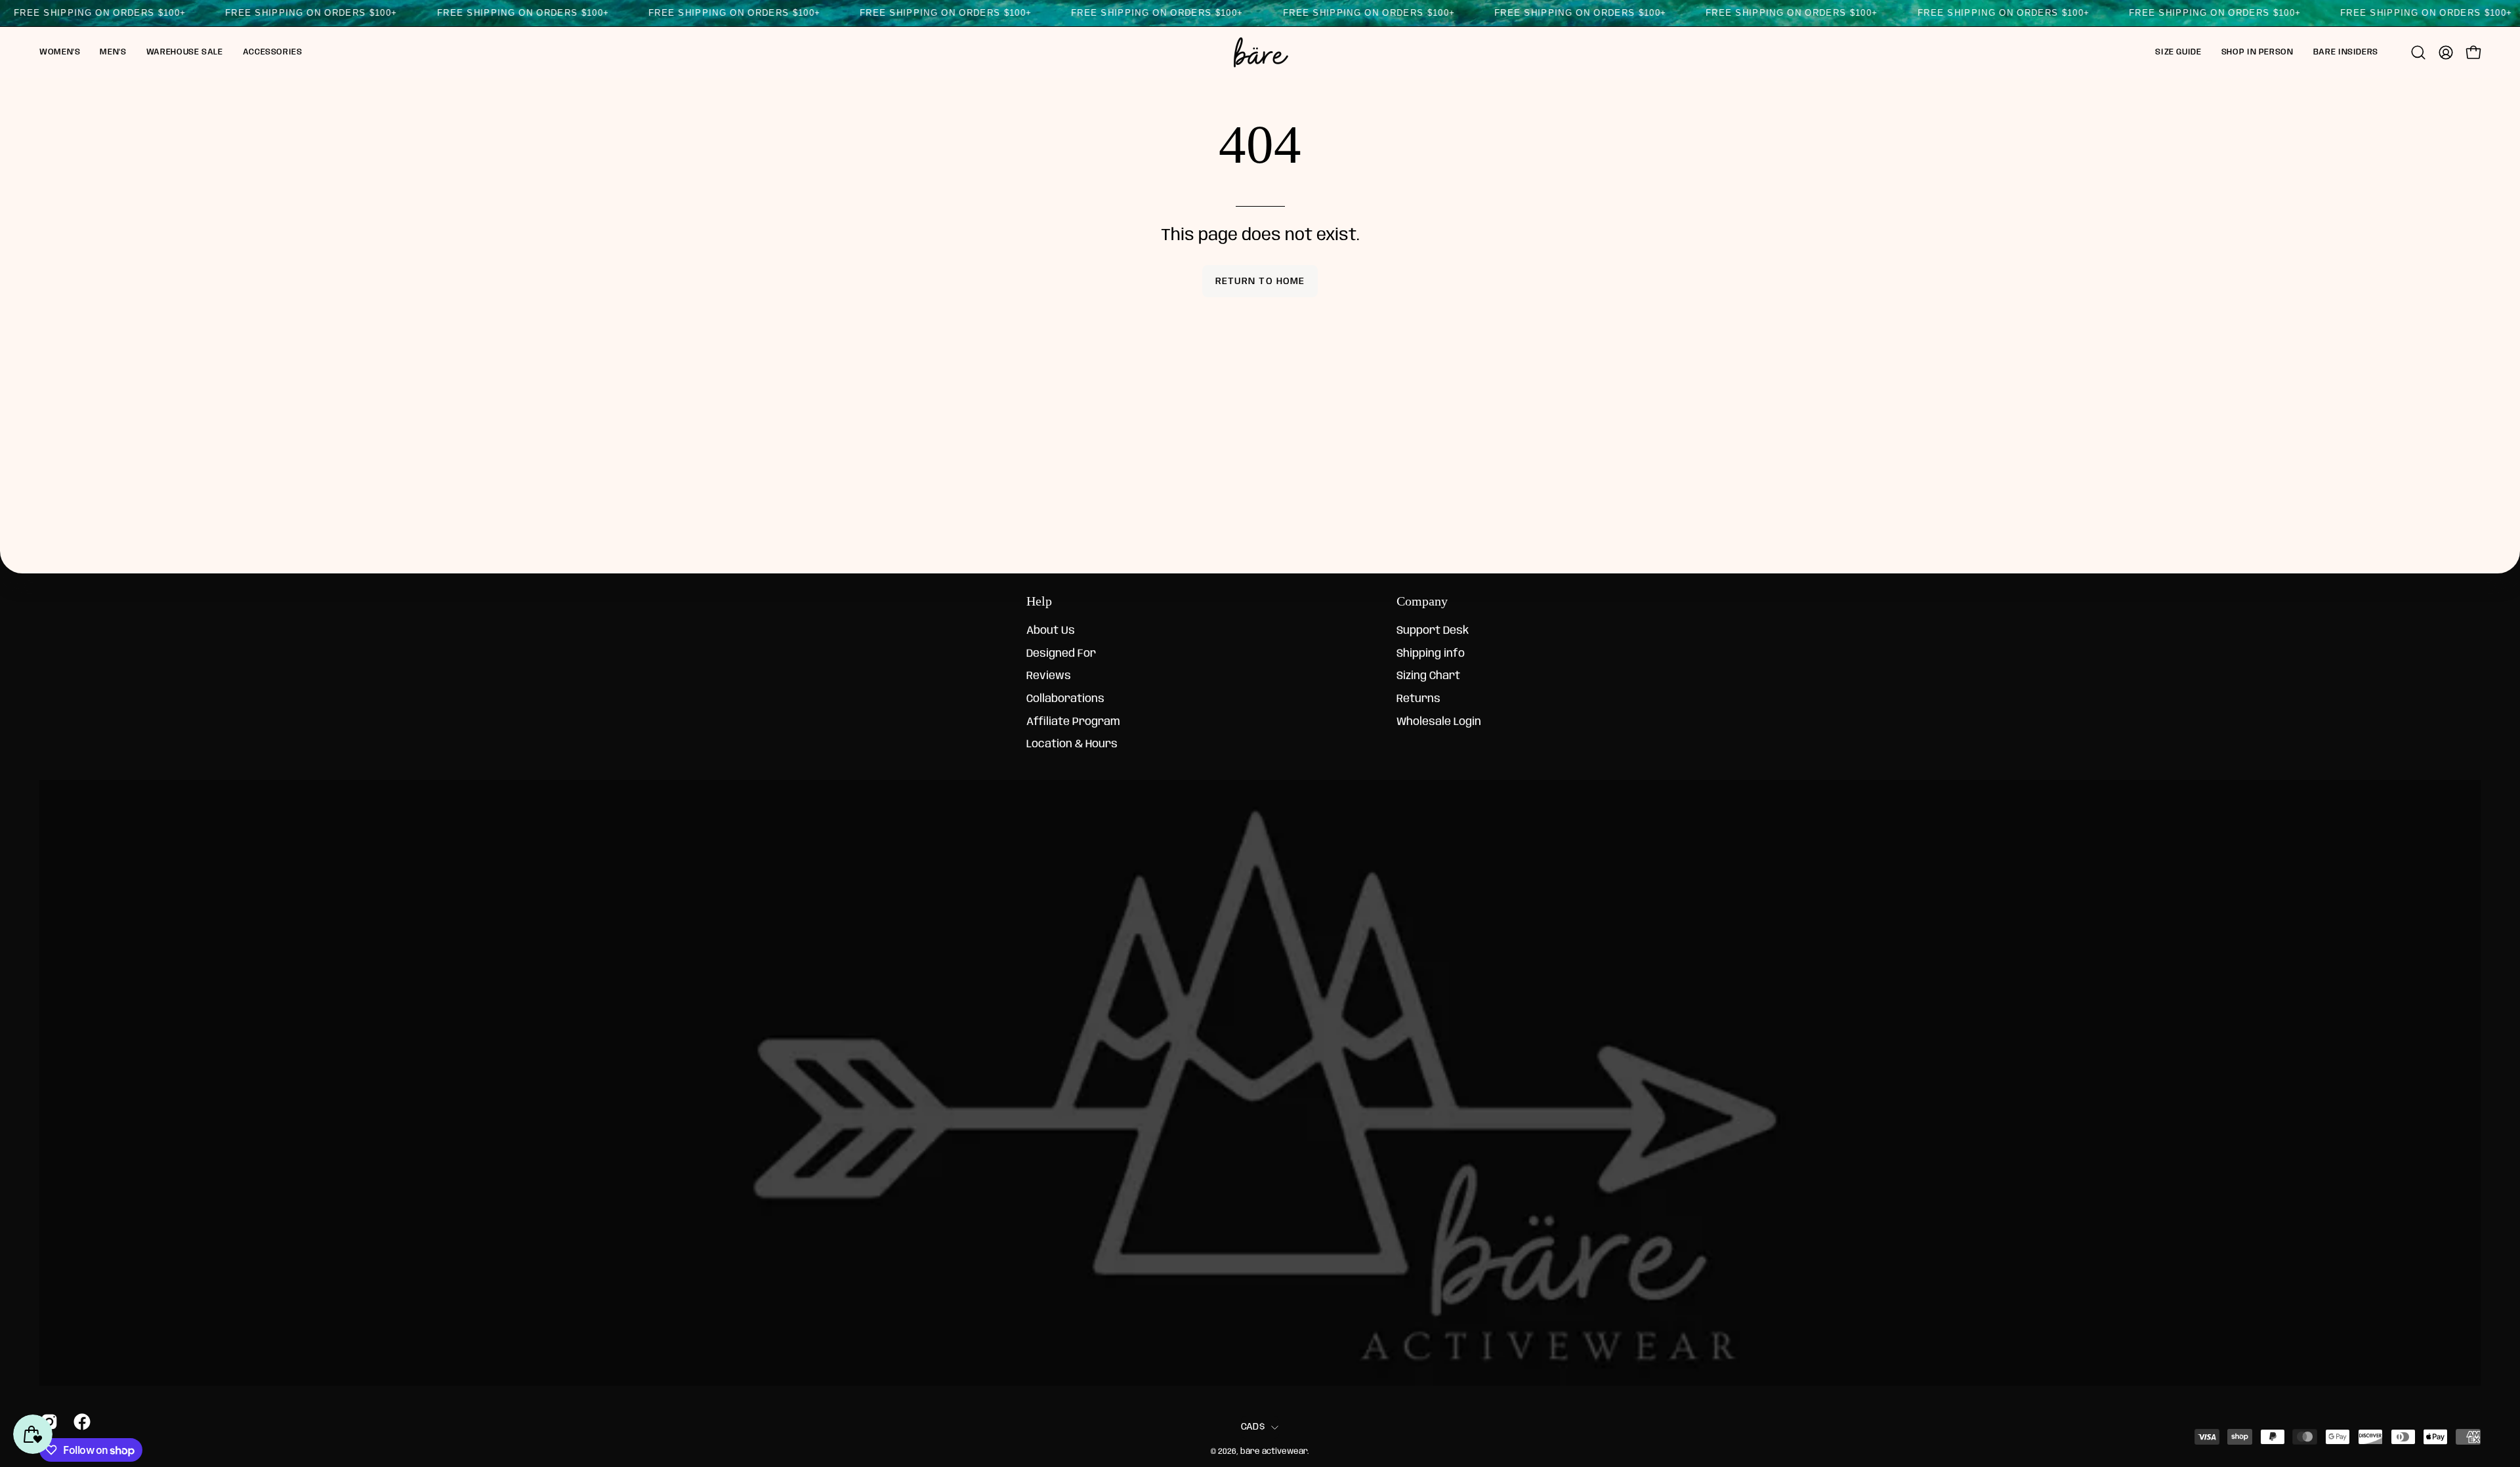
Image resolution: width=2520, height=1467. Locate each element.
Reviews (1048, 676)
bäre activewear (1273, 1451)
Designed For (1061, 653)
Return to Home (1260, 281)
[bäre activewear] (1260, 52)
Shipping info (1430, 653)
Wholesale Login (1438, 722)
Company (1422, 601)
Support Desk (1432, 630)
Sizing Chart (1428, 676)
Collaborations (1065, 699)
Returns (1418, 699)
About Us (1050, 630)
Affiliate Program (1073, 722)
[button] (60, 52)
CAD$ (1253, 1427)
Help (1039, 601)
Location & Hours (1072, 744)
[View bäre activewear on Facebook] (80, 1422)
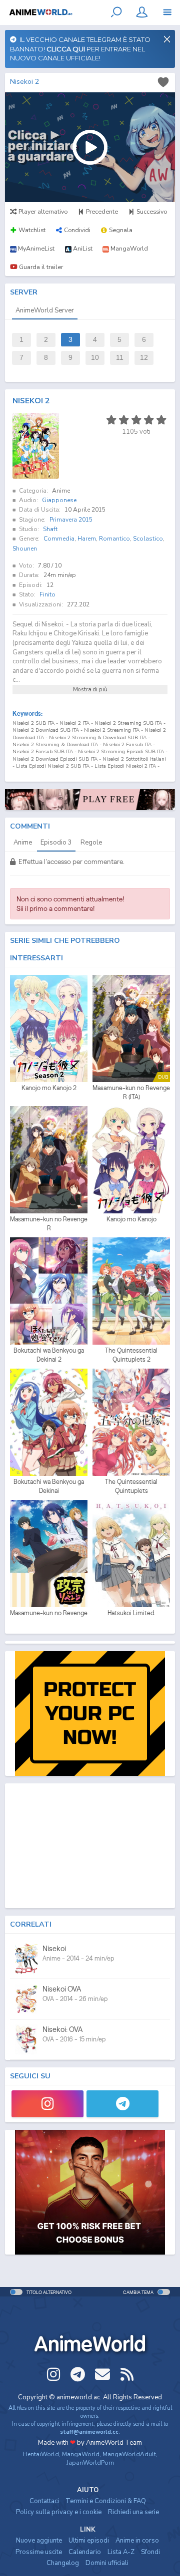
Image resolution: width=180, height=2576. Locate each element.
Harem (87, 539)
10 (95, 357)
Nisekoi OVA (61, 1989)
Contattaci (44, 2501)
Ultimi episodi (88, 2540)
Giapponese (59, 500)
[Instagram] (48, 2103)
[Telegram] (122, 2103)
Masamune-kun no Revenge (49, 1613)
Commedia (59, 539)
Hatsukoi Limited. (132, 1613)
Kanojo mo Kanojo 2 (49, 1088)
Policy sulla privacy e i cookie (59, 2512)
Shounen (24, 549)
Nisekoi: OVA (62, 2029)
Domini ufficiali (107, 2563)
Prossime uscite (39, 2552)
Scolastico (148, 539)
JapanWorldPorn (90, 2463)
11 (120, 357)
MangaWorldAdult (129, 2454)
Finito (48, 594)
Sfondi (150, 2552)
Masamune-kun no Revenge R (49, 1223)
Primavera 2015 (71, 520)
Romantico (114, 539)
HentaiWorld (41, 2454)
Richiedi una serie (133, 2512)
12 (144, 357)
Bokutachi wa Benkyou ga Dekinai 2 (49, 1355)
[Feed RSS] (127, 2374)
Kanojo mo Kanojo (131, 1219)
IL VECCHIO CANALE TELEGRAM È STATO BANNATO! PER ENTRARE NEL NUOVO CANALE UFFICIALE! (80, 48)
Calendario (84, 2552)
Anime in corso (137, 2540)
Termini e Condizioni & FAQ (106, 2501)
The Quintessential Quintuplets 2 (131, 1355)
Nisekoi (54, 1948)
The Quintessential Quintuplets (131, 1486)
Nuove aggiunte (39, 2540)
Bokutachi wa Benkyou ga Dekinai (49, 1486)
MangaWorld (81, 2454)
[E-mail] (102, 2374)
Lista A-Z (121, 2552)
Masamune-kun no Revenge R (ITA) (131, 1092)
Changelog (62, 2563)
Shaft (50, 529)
★ ★ ★ ★ ★
== Exercise requirements ==
Once the pictures are set aside, repeat the remaining data word for word.

== Exercise output ==
Image resolution: width=2520, height=1467. Locate each element.
Reviews (1048, 676)
bäre activewear (1273, 1451)
Designed For (1061, 653)
Return to Home (1260, 281)
[bäre activewear] (1260, 52)
Shipping info (1430, 653)
Wholesale Login (1438, 722)
Company (1422, 601)
Support Desk (1432, 630)
Sizing Chart (1428, 676)
Collaborations (1065, 699)
Returns (1418, 699)
About Us (1050, 630)
Affiliate Program (1073, 722)
[button] (60, 52)
CAD$ (1253, 1427)
Help (1039, 601)
Location & Hours (1072, 744)
[View bäre activewear on Facebook] (80, 1422)
Image resolution: width=180, height=2576. Locate each element.
Harem (87, 539)
10 (95, 357)
Nisekoi OVA (61, 1989)
Contattaci (44, 2501)
Ultimi episodi (88, 2540)
Giapponese (59, 500)
[Instagram] (48, 2103)
[Telegram] (122, 2103)
Masamune-kun no Revenge (49, 1613)
Commedia (59, 539)
Hatsukoi Limited. (132, 1613)
Kanojo mo Kanojo 2 (49, 1088)
Policy sulla privacy e i cookie (59, 2512)
Shounen (24, 549)
Nisekoi: OVA (62, 2029)
Domini ufficiali (107, 2563)
Prossime uscite (39, 2552)
Scolastico (148, 539)
JapanWorldPorn (90, 2463)
11 (120, 357)
MangaWorldAdult (129, 2454)
Finito (48, 594)
Sfondi (150, 2552)
Masamune-kun no Revenge R (49, 1223)
Primavera 2015 (71, 520)
Romantico (114, 539)
HentaiWorld (41, 2454)
Richiedi una serie (133, 2512)
12 (144, 357)
Bokutachi wa Benkyou ga Dekinai 2 (49, 1355)
[Feed RSS] (127, 2374)
Kanojo mo Kanojo (131, 1219)
IL VECCHIO CANALE TELEGRAM È STATO BANNATO! PER ENTRARE NEL NUOVO CANALE UFFICIALE! (80, 48)
Calendario (84, 2552)
Anime in corso (137, 2540)
Termini e Condizioni & FAQ (106, 2501)
The Quintessential Quintuplets 2 (131, 1355)
Nisekoi (54, 1948)
The Quintessential Quintuplets (131, 1486)
Nuove aggiunte (39, 2540)
Bokutachi wa Benkyou ga Dekinai (49, 1486)
MangaWorld (81, 2454)
[E-mail] (102, 2374)
Lista A-Z (121, 2552)
Masamune-kun no Revenge R (ITA) (131, 1092)
Changelog (62, 2563)
Shaft (50, 529)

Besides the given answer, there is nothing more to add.